Villagers in Gulmi lose night’s sleep for waterThe village of Painyunpata has 18 households and each household takes turns every hour to fill their pots at the public tap.
Japindra Karki, a 76-year-old man, of Painyunpata in Isma Rural Municipality-4, starts his day at 4 am to fetch water. He reaches the only public tap, about 15 minutes from his house, every morning, without fail.
“I have been following this routine for so many years now, no matter the weather,” said Karki.
Tulasa Karki, a 53-year-old woman, stays awake the whole night to reach the public tap by 2 am.
The village of Painyunpata has 18 households and each household takes turns filling their pots at the public tap to avoid quarrels. One household gets an hour. The frustration that builds up trying to manage water for household purposes every day boils over when every thirsty household reaches the public tap at the same time, says Karki.
“We have been following the one-hour rule for almost a decade, but we still end up quarrelling sometimes because there is just not enough water for everybody,” said Tulsa. “The spring is drying up. We never get enough water even after staying up all night.”
A water supply pipeline is laid from a spring in Chaphile, Malika Rural Municipality-5, to Painyunpata’s public tap, but there is no water reservoir.
“The pipe was laid with money collected from every household,” said Tulasa. “We couldn’t do the same to build a reservoir.”
According to Tara Karki, a 39-year-old woman from Maryan village in the same ward, all the villages in the rural municipality suffer from water shortage.
More than 600 households in Khabreta, Hul, Chaiya, Bhana, Madkina, Dami, and Rumi villages, and a few other settlements in Ward No 4 have been facing water problems for several years.
“In Maryan, water is distributed to every household for an hour, which allows us to fill two or three buckets of water, which is never enough for my family of four,” said Tara. “If we need more water, we have to walk for two hours to reach a natural spring.”
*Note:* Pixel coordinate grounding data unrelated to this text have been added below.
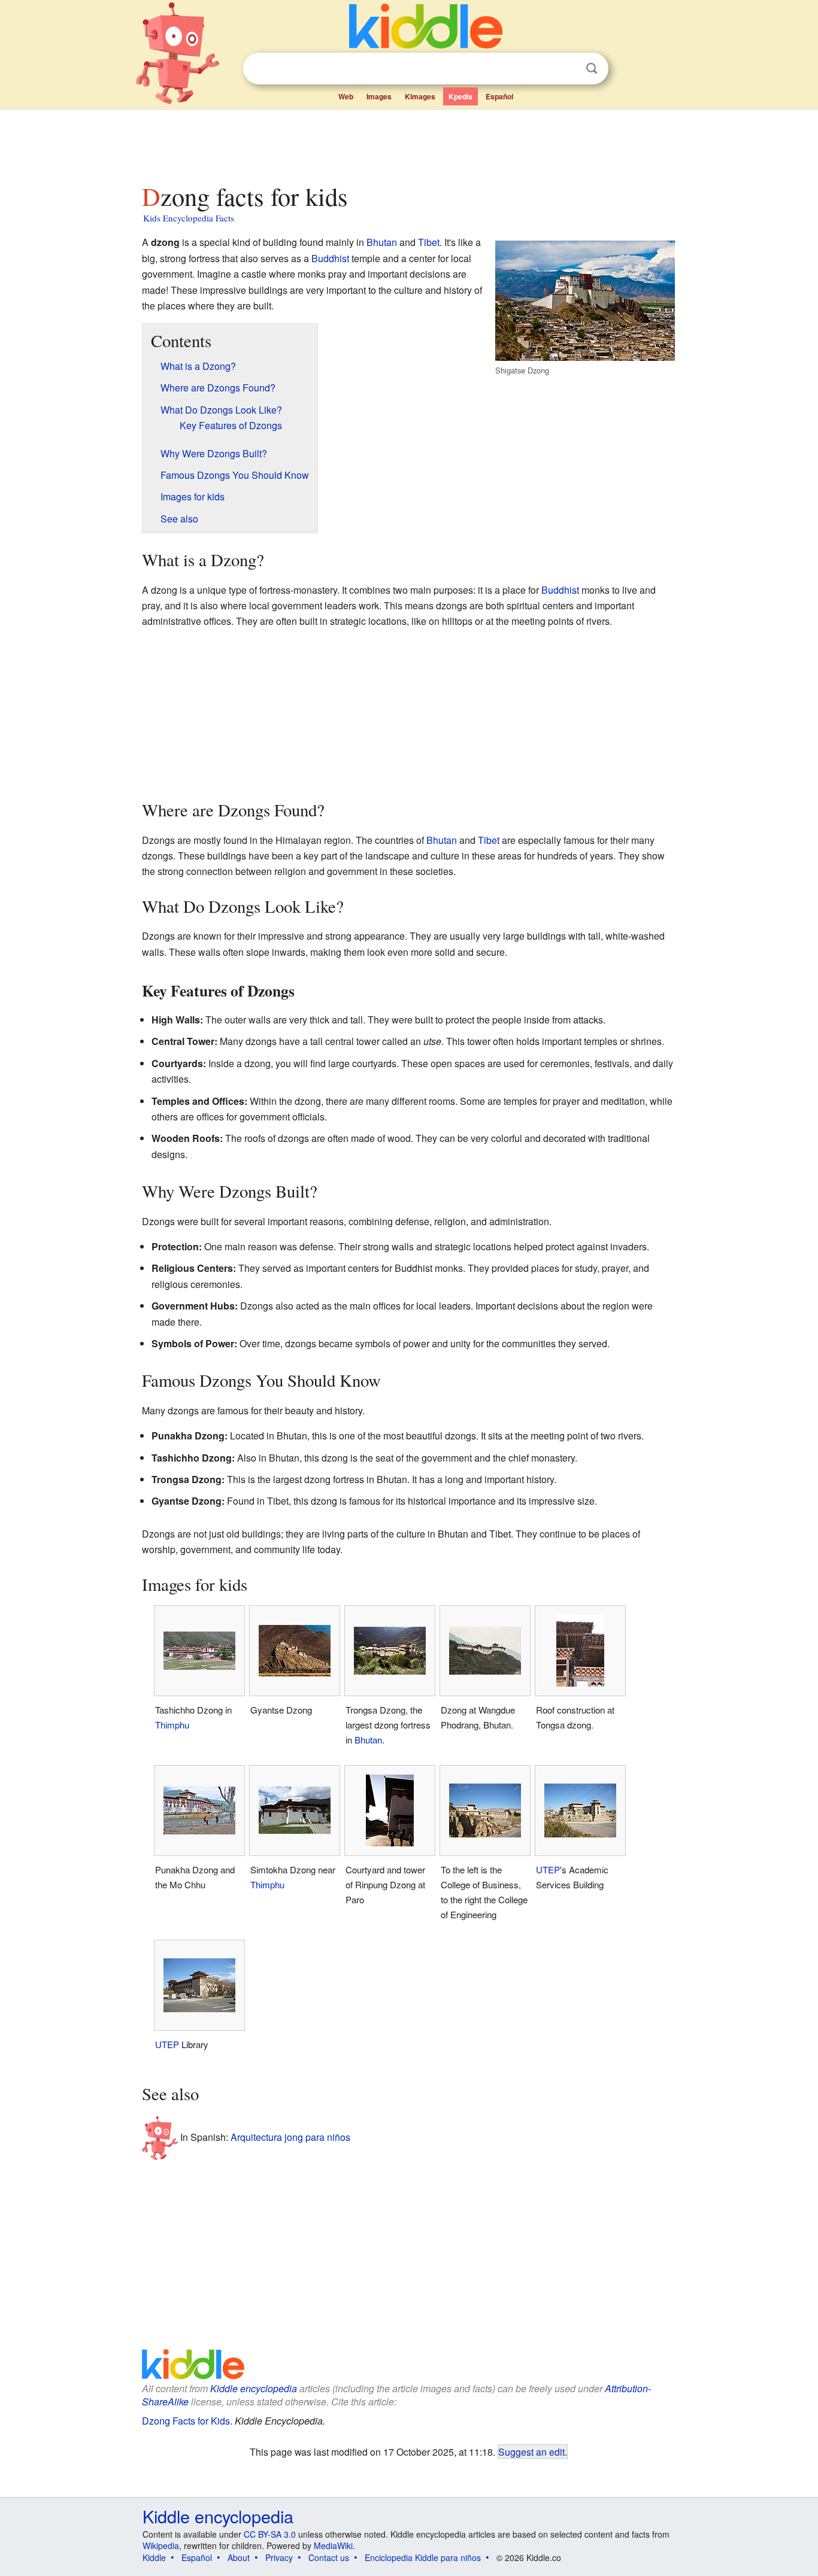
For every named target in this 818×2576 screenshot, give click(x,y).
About (239, 2557)
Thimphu (172, 1724)
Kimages (420, 96)
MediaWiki (333, 2545)
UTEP (548, 1869)
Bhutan (381, 242)
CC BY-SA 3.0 (270, 2534)
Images (379, 96)
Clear (567, 69)
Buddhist (330, 258)
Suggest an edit (531, 2451)
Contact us (328, 2557)
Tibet (429, 242)
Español (499, 96)
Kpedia (460, 96)
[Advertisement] (408, 143)
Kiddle (154, 2557)
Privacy (279, 2557)
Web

A lift water supply project—Andheri River Lifting Drinking Water Project—from Andheri River was started in the fiscal year 2013-14, with the help of the District Water Supply Office at an estimated cost of Rs 60.9 million. “But even after spending so much money on the project, the consumer committee has not been able to complete the project,” said Om Bahadur Karki of Khabreta.
Man Bahadur Darlami, chairman of the consumer committee, says the project will be completed in a year. “Most of the budget was spent on installing three water tanks with a capacity of 1,00,000 litres each; four smaller tanks, among which two have a capacity of 20,000 litres each; and two others with a capacity of 16,000 litres each; and on laying the pipeline and installing the motors,” said Darlami. “The only thing left to do now is to install taps,” he added.
Locals, on the other hand, are sceptical that the committee will begin water supply in one year and complain about various other issues.
According to Gumansingh Basnet of Khabreta, the lift water project has several irregularities. “We did not know when the committee was formed, nor were we informed about its work progress,” said Basnet. “The tanks are in a dilapidated condition, and the pipes installed to supply water in several locations are damaged. We have no hope this project will be completed.”
According to records at Isma Rural Municipality, when the project started, there were 445 households in ward No. 4, and there are now more than 600 households.
“With the increase in population, the water needs of the ward have also increased,” said Parvati Kunwar, the deputy chairman of the Isma Rural Municipality. “We have allocated an additional Rs2 million from the municipal office under the ‘one house, one tap’ programme. In order to solve the problem of drinking water for the people of Ward No 4. We will complete the Andheri River Lifting Drinking Water Project to end the water woes of the residents of Ward No 4.”